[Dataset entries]
==============================
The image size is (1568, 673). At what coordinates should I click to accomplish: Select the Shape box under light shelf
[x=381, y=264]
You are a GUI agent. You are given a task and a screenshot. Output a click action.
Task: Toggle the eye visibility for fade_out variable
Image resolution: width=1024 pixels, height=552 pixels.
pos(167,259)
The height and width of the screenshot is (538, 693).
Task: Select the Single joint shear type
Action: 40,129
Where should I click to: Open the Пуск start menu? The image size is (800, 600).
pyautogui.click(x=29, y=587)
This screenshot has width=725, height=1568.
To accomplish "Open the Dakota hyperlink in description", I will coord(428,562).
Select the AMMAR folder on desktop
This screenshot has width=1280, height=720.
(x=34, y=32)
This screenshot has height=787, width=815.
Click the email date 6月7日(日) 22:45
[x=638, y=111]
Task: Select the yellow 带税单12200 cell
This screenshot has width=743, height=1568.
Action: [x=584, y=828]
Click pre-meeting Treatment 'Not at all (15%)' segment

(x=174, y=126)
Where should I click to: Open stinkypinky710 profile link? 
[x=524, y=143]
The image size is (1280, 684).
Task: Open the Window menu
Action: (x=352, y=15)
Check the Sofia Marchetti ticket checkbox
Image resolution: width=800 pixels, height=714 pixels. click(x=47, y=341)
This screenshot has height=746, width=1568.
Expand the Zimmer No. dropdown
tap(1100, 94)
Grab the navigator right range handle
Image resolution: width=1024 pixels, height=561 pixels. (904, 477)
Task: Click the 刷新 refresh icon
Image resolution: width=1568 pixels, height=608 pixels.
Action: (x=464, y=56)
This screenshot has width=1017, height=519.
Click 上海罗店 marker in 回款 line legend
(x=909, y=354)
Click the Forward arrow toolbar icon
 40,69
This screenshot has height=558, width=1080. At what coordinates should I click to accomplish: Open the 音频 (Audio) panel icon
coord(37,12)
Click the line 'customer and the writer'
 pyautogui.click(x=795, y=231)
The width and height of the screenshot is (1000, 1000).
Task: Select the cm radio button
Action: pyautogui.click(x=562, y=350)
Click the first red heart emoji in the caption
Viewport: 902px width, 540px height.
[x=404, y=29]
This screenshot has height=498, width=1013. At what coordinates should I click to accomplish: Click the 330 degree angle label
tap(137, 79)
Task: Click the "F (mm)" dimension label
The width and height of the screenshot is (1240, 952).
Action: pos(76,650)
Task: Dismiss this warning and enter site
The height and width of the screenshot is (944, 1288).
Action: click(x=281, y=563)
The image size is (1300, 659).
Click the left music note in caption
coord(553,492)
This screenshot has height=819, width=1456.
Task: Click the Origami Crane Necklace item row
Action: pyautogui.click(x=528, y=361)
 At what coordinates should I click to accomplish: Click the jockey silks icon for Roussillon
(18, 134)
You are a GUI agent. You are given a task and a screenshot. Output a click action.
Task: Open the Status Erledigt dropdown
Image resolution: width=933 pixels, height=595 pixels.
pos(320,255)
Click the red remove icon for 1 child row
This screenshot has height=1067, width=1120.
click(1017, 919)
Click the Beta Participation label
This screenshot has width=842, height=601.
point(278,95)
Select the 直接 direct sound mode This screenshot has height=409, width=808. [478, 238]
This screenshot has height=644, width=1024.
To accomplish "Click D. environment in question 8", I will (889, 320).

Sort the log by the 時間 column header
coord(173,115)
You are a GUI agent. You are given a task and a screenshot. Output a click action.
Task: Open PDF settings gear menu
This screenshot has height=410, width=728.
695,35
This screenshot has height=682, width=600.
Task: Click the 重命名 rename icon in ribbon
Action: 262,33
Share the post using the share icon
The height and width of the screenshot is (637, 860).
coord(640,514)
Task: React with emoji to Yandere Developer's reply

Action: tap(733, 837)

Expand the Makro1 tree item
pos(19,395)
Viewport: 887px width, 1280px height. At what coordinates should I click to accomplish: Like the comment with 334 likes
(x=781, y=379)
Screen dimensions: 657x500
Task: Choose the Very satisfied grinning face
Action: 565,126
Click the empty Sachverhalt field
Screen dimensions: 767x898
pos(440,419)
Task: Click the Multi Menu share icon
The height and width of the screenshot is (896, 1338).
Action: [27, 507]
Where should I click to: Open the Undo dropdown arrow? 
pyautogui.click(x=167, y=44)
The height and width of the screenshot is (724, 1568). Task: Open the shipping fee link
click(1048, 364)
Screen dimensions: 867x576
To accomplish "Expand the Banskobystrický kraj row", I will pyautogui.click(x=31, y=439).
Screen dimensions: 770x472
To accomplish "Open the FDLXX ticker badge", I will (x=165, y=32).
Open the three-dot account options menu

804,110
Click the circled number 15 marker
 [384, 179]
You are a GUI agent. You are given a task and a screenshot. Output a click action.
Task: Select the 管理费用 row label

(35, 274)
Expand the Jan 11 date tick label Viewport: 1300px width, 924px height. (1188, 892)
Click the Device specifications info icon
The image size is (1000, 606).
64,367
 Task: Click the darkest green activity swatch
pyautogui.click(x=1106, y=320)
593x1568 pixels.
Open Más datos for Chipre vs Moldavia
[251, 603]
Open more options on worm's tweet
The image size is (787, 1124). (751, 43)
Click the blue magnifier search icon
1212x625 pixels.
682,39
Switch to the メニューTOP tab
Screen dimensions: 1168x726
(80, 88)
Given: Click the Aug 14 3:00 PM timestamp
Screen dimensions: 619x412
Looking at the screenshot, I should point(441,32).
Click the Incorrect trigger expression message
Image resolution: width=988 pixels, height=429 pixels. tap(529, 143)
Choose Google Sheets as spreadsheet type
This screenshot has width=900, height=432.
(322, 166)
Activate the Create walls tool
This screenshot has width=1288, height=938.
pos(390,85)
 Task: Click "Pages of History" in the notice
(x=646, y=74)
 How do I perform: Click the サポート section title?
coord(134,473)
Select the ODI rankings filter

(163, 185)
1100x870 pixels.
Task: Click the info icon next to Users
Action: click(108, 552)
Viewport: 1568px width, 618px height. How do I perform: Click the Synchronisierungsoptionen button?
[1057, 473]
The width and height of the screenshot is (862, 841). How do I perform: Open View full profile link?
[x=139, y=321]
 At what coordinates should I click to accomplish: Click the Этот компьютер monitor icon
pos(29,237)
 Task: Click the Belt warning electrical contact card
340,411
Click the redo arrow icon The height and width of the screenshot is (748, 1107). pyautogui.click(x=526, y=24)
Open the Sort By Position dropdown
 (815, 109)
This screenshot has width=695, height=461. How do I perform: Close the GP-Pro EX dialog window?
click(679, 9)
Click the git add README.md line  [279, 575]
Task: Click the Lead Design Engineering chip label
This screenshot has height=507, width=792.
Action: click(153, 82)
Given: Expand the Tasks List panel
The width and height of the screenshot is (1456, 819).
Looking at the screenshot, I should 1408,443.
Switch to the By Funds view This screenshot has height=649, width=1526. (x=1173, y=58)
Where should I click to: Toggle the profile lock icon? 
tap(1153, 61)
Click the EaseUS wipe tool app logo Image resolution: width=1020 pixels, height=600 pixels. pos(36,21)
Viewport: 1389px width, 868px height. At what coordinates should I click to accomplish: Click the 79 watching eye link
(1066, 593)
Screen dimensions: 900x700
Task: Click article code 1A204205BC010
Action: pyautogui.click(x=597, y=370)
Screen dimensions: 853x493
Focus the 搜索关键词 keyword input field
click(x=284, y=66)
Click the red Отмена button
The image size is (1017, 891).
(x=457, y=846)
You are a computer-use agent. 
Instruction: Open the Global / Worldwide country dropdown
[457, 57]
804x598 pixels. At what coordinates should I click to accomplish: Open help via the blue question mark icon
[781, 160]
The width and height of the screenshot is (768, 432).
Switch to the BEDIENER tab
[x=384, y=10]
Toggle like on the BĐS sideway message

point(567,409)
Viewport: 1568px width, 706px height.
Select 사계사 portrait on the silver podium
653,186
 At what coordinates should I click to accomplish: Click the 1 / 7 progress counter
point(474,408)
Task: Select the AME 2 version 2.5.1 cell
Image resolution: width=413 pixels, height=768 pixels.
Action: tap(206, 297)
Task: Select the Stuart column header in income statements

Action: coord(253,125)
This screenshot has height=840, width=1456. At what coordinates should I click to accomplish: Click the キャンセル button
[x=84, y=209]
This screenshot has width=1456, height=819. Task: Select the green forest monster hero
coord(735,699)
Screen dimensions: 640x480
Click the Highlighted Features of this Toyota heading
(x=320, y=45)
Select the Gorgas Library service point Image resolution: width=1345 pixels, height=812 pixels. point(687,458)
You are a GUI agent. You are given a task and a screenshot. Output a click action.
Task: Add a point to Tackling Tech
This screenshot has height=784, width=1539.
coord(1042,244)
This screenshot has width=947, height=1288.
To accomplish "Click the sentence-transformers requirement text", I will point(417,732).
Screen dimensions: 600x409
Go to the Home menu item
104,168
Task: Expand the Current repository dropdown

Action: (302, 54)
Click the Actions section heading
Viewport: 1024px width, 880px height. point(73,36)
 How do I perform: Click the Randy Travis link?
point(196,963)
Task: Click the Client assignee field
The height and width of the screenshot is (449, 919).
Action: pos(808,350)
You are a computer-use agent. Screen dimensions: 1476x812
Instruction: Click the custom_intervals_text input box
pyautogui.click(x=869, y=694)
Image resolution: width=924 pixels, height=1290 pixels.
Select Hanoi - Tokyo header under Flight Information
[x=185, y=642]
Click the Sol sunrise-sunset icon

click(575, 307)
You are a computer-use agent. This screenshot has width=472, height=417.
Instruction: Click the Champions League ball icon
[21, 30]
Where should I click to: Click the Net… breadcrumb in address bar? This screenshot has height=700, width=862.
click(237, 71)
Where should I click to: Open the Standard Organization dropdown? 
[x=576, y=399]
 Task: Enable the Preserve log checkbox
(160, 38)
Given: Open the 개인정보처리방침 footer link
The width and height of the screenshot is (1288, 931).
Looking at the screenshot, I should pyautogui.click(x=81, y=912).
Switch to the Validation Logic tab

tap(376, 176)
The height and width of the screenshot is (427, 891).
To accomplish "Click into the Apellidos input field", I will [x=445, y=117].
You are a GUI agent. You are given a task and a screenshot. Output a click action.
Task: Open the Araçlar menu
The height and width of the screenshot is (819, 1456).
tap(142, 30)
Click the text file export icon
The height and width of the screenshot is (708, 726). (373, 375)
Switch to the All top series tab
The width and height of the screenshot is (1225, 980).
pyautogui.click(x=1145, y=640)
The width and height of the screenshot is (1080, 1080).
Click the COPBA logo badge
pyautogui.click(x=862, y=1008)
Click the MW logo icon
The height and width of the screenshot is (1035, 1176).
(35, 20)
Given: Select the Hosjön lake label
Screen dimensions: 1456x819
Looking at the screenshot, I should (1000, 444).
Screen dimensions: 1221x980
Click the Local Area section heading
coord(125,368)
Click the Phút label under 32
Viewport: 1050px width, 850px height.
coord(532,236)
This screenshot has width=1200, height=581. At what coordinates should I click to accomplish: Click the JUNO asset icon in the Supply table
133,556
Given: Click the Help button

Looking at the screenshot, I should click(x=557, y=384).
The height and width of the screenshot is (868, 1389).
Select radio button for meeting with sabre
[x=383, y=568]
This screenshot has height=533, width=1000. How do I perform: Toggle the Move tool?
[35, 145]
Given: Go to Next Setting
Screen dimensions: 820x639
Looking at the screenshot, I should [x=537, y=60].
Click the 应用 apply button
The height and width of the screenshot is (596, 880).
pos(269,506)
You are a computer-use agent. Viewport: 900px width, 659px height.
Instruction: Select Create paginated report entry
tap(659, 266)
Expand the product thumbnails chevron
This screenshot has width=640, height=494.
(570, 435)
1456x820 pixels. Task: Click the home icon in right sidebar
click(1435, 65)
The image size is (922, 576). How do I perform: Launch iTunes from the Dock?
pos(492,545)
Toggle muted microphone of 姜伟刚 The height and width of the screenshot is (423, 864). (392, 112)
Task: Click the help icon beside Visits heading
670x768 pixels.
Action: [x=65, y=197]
==============================
■ Problem description
Output only an exact transcription of the lines above from the one with "Image resolution: width=1024 pixels, height=552" up to and including the one with "Task: Select the yellow 带税单12200 cell".

■ Output for this task
Image resolution: width=1024 pixels, height=552 pixels.
pos(167,259)
The height and width of the screenshot is (538, 693).
Task: Select the Single joint shear type
Action: 40,129
Where should I click to: Open the Пуск start menu? The image size is (800, 600).
pyautogui.click(x=29, y=587)
This screenshot has width=725, height=1568.
To accomplish "Open the Dakota hyperlink in description", I will coord(428,562).
Select the AMMAR folder on desktop
This screenshot has width=1280, height=720.
(x=34, y=32)
This screenshot has height=787, width=815.
Click the email date 6月7日(日) 22:45
[x=638, y=111]
Task: Select the yellow 带税单12200 cell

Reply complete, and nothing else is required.